When colorectal cancer spreads

By The Health News Team | March 9, 2023
Illustration of doctor looking at colon

A common myth about colorectal cancer is that you don’t need to be screened if you don’t have symptoms. However, what’s lesser known is that colorectal cancer symptoms don’t always appear right away. The benefit of screening is catching the disease early, when it’s treatable and before it’s advanced or spreads to other parts of your body.

In the U.S., colorectal cancer is the second-leading cause of cancer-related death in men and women combined. The good news is that it has about a 90% survival rate when found early by screening tests, usually by a procedure called a colonoscopy.

“Undergoing a screening colonoscopy helps to prevent colorectal cancer because doctors can find and remove polyps or precancerous lesions in the colon or rectum before they develop into cancer or spread,” says Dr. David Bodkin, a board-certified oncologist/hematologist affiliated with the David & Donna Long Cancer Center at Sharp Grossmont Hospital.

The 4 stages of colorectal cancer

Colorectal cancer is thought to spread over time as it progresses through four stages:

Stages 0 and 1: Early stages when cancer is localized and usually has not grown beyond the inner lining of the colon or spread outside the colon.

Stages 2 and 3: May have regional spread, usually through the wall of the colon into nearby tissue and the lymph nodes.

Stage 4: Distant spread and is considered metastatic, which means it has traveled through the bloodstream or lymph system and formed new tumors in other organs or tissues. The most common sites are the liver followed by the lungs.

While the chances of colorectal cancer spreading or recurring typically increase as someone goes from stage 0 to 3, Dr. Bodkin notes other factors are also involved. He says it depends on the size and location of the tumor and how aggressive the biopsy tissue from the colonoscopy, or segment of the colon that’s taken out, looks to a pathologist's eye.

“Tumors are graded 1 to 3, with grade 1 looking like more normal cells to grade 3, which looks very different and is more aggressive,” Dr. Bodkin says. "We also send the specimen for DNA analysis and look for a dozen or so abnormal mutated genes that could lead to a poorer prognosis and greater chance of recurrence.”

Some tumors spread despite stage or size
In 2019, Stanford School of Medicine conducted a study of 3,000 colorectal cancer patients. They found that in most metastatic colorectal cancer patients, cancer cells had already spread and begun to grow in other parts of the body long before the primary tumor was clinically detectable. “This is an important study and does change our thinking and approach to metastatic colorectal cancer,” says Dr. Bodkin.

According to Dr.
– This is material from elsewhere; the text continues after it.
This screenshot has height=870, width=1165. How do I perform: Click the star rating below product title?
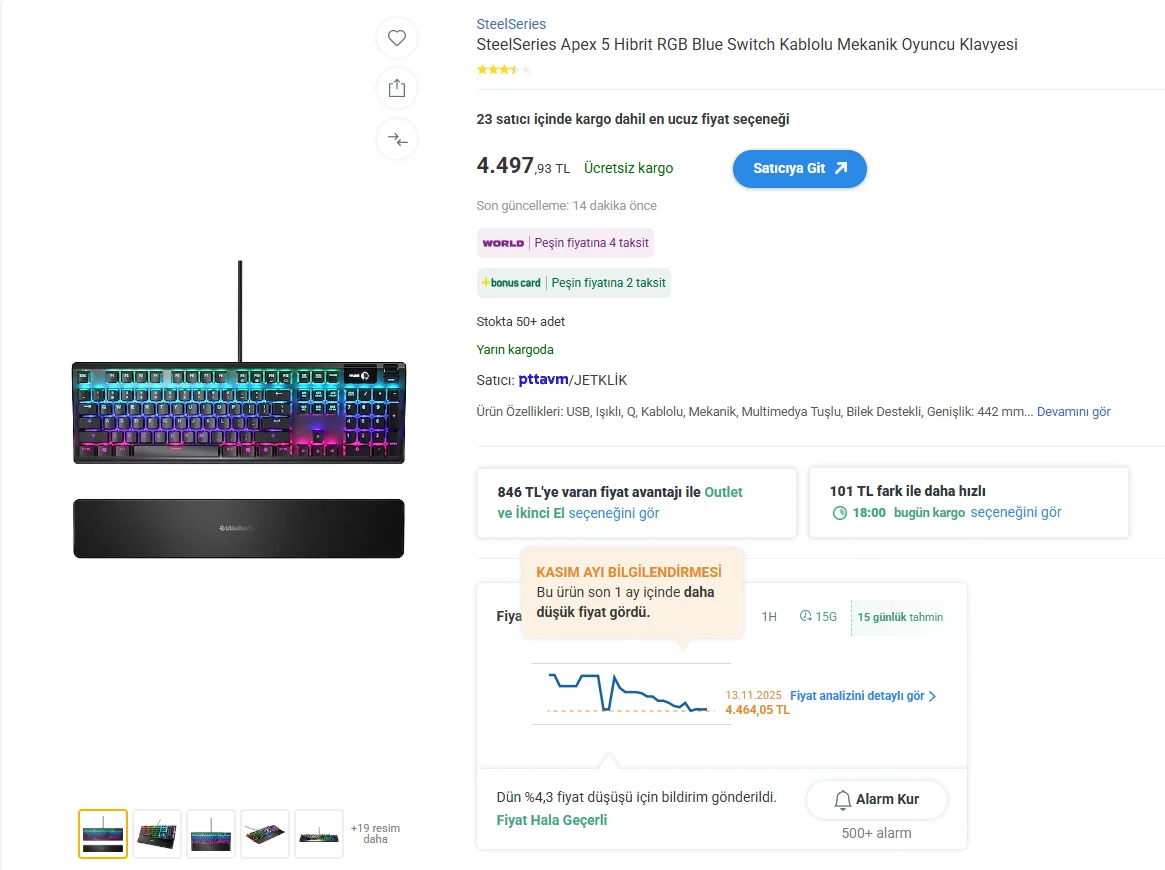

Bodkin, researchers and physicians thought that it took time for cancer cells to spread or travel through the body. “It appears from this study that 80% of the metastatic colorectal cancers had spread before the primary tumor was found, or prior to being clinically detected by symptoms, a colonoscopy, scan or other means,” he says. “Even minute cancers, measuring the size of a seed, could spread.”

The researchers traced the cause to a specific combination of gene mutations and molecular changes found almost exclusively in the metastatic cancer patients. “The upshot is early detection is even more important — as is doing molecular analysis to determine which cancers will be more aggressive behaving and require earlier and more aggressive treatments,” Dr. Botkin says.

Get screened
The most important step you can take to reduce your risk of colorectal cancer is to get screened starting at age 45. If you have a close relative with colorectal cancer or if you have Crohn's disease, ulcerative colitis or another inflammatory bowel disease, you may be considered high-risk and should talk with your doctor about whether you should be screened earlier.

Although many people don’t want to get screened because they incorrectly believe that colorectal cancer is not treatable, Dr. Bodkin says that couldn’t be further from the truth. Caught early, it’s often curable.

“New research is evolving all the time, and we’re increasingly learning more,” Dr. Bodkin says. “The focus now is on 'targeted' molecular or immune therapies where the body's own immune system can be strengthened and channeled to directly attack cancer cells, leaving other cells and areas of the body intact.”

Advanced technology, clinical trials and other comprehensive cancer care that supports the best outcomes can be found at Sharp Grossmont Hospital. “Prognosis and treatments are improving all the time for the better, and those with advanced cancer are living longer, full lives,” he says.